Но в этом выражен не только идеализм, но и глубоко диалектический взгляд на познание, на процесс осмысливания чувственных данных. Если Гегель называет единичную вещь, явление, факт "абстрактным", то в этом словоупотреблении имеется серьезный резон, если сознание восприняло единичную вещь как таковую, не постигая при этом всей той конкретной взаимосвязи, внутри которой та реально существует, то оно восприняло ее крайне абстрактно, несмотря на то, что оно восприняло ее чувственно-наглядно, "чувственно-конкретно", во всей полноте ее чувственно осязаемого облика.

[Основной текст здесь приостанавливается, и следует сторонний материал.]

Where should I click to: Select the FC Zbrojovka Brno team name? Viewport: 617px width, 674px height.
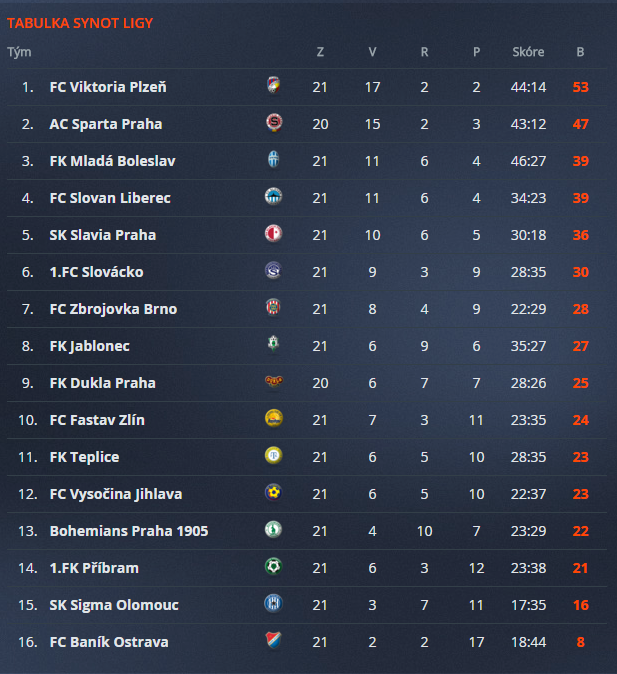[x=113, y=309]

И, наоборот, если сознание восприняло вещь в ее конкретной взаимосвязи со всеми другими такими же единичными вещами, фактами, явлениями, если оно восприняло "единичное" через ее всеобщую конкретную взаимосвязь, то оно впервые восприняло ее конкретно, -- даже в том случае, если представление о ней приобретено не с помощью непосредственного глядения, ощупывания и обнюхивания, -- а с помощью речи от других индивидов, и, следовательно, лишено непосредственного чувственного облика.
Иными словами, "абстрактность" и "конкретность" у Гегеля утратили значение непосредственных психологических характеристик той формы, в которой знание о вещи существует в индивидуальной голове, и стали логическими -- содержательными характеристиками знания, содержания сознания.

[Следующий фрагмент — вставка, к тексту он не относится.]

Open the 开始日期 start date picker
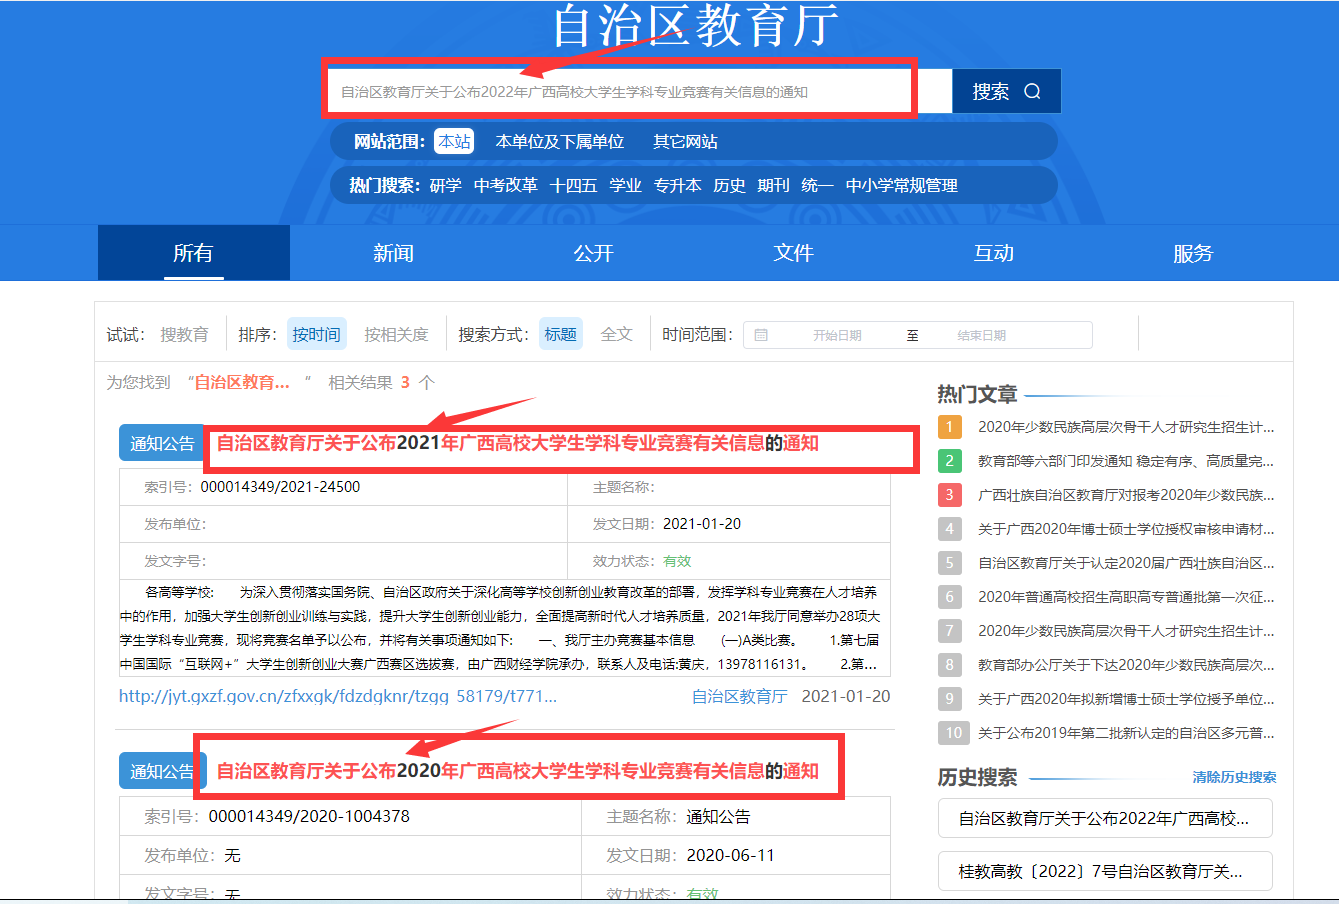 click(837, 335)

Если осознание вещи как единичной вещи, не понято через ту всеобщую конкретную взаимосвязь, внутри которой она реально возникла, существует и развивается, через ту конкретную систему взаимосвязи, которая составляет ее подлинную природу -- значит есть только абстрактное знание и сознание.
Если постигнута единичная вещь (явление, факт, предмет, событие) в ее объективной связи с другими такими же "единичными", составляющими целостную взаимосвязанную систему, -- значит она постигнута, осознана, осмыслена конкретно в самом строгом и полном значении этого слова.
Если в глазах материалиста-метафизика "конкретно" только чувственно воспринимаемое "единичное", а "всеобщее" представляется синонимом "абстрактного", то для материалиста-диалектика Маркса дело обстоит совсем не так.
"Конкретность" означает с его точки зрения как раз и прежде всего всеобщую объективную взаимосвязь, взаимообусловленность массы единичных явлений, "единство в многообразии", единство различенного и противоположного, -- а вовсе не абстрактно отвлеченное тождество, не абстрактно мертвое "единство".
Последнее в лучшем случае лишь указывает, лишь "намекает" на возможность наличия в вещах внутренней связи, скрытого "единства" явлений, -- но и это делается далеко не всегда и отнюдь не обязательно: биллиардный шар и Сириус "тождественны" по своей геометрической форме, у сапожной щетки есть сходство с млекопитающим, -- но реального живого взаимодействия, конечно, здесь искать нечего.